Oscar assuré pour Glapinski
Alors que les récompenses de 2019 viennent à peine d'être décernées, nous tenons déjà notre premier lauréat pour 2020! Dans la catégorie "je nie l'évidence", le gagnant est ... (roulement de tambour) .... , Adam Glapinski, de la banque centrale polonaise! Le gouverneur a véritablement brillé lors de la première conférence de presse de l'année hier. Petit florilège des articles parus dans la presse: "Après la disparition de Draghi, Glapinski démontre pourquoi il est le plus grand acteur banquier central de sa génération" (The Frankfurt reporter). "Après cette représentation, Glapinski rejoint sans la moindre hésitation la liste d'autres personnages célèbres ayant opté pour la politique de l'autruche, tels que Bill Clinton, Johan Museeuw et le Roi Albert II" (The Financial Sun). "Une performance cinq étoiles de Glapinski.

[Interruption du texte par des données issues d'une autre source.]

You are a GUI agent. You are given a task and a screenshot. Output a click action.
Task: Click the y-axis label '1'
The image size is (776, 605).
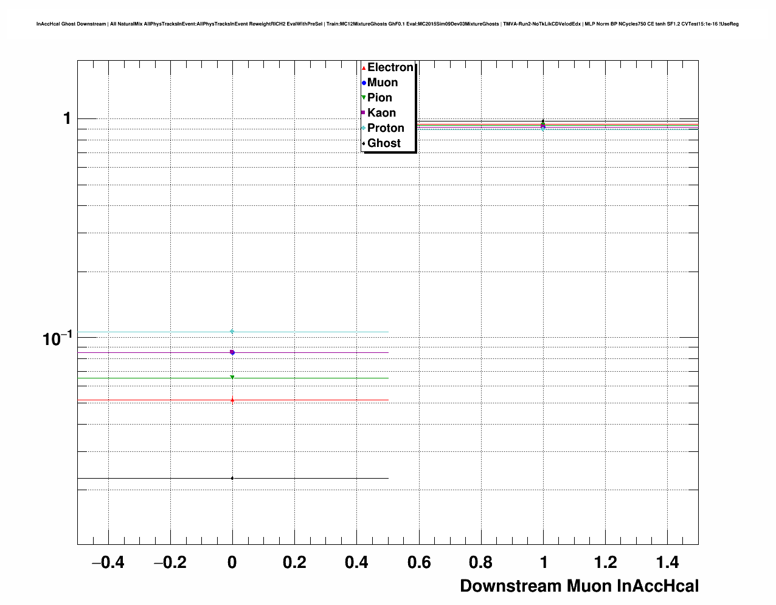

Le sang lui est littéralement sorti du nez au moment où il a qualifié l'inflation de modérée" (Central Bank Daily).
La banque centrale a, comme prévu, maintenu son taux directeur à 1,5% (pour le 59e mois d'affilée), mais Glapinski n'a surtout pas soufflé mot de l'inflation. Lors de la conférence, il est apparu très à l'aise dans son rôle de défenseur d'une politique monétaire extrêmement souple. Si cela ne dépendait que de lui, le taux directeur ne serait pas modifié une seule fois au cours de son mandat (2016-2022). Mais s'il devait tout de même être ajusté, ce serait plutôt à la baisse qu'à la hausse.

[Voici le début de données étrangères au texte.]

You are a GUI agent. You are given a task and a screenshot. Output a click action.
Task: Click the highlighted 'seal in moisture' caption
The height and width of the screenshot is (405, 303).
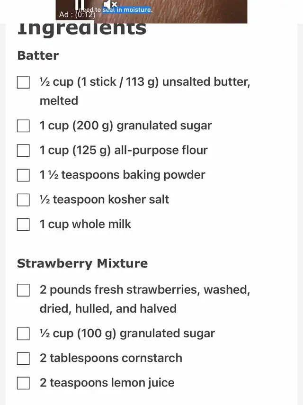126,10
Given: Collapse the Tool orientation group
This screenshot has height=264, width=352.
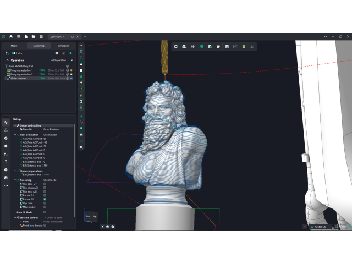Looking at the screenshot, I should [x=16, y=134].
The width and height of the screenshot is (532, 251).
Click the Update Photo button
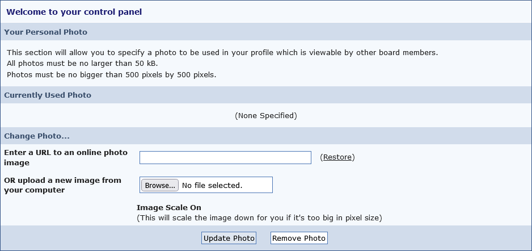click(x=229, y=238)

Comparons ce discours avec la réalité des faits et commençons directement par ce qui coince: l'inflation. Si l'on en croit la déclaration de la NBP, celle-ci serait "modérée" en Pologne et faible dans la zone euro. Au vu des chiffres de l'inflation publiés mardi en Pologne, cela a laissé plus d'un journaliste bouche bée. Modérée? En décembre, l'inflation polonaise est, contre toute attente, passée de 2,6% sur une base annuelle à 3,4%, son niveau le plus élevé depuis 2012. Elle flirte donc avec la limite supérieure de la marge de tolérance de +/-1% autour de l'objectif de 2,5%. De plus, il ne s'agit pas uniquement de l'inflation générale, plus volatile. L'inflation de base sous-jacente, qui ne tient par exemple pas compte des prix de l'énergie, devrait probablement aussi avoir franchi la barre des 3% en glissement annuel en décembre (publication prévue le 16 janvier). Enfin, on peut également s'attendre à ce que l'inflation continue de grimper (>4%) au cours des prochains mois étant donné les hausses prévues des prix de l'électricité et des accises sur l'alcool et les cigarettes.

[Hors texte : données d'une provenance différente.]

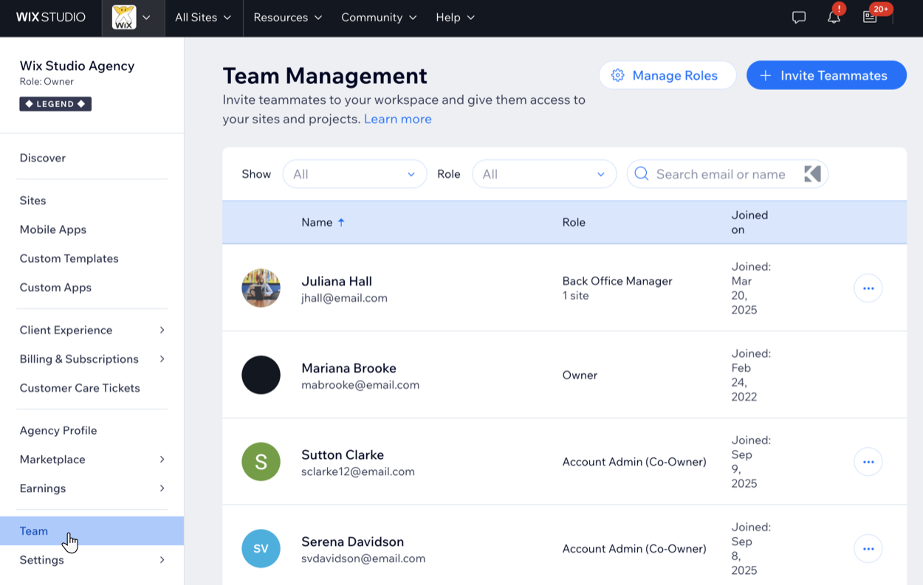The image size is (923, 585).
Task: Go to Sites in the sidebar
Action: pyautogui.click(x=33, y=201)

En ce qui concerne la croissance, la NBP constate que celle-ci reste faible à l'échelle mondiale, mais que les risques de baisse diminuent, notamment en raison de la désescalade des tensions commerciales entre les États-Unis et la Chine. La Pologne reste, quant à elle, le meilleur élève de la classe (européenne), avec un taux de croissance de 1,3% en glissement trimestriel au troisième trimestre. Il sera difficile de maintenir ce rythme au cours des prochains mois, mais les perspectives demeurent positives. L'économie peut surtout compter sur le consommateur grâce à la pénurie sur le marché du travail, un revenu réel positif (encore à l'heure actuelle) et aux cotisations sociales (ce n'est pas une blague). De plus, le gouvernement mène aussi un politique budgétaire accommodante, qui s'ajoute à la souplesse de la politique monétaire. Les investissements des entreprises et les exportations nettes apportent aussi leur contribution.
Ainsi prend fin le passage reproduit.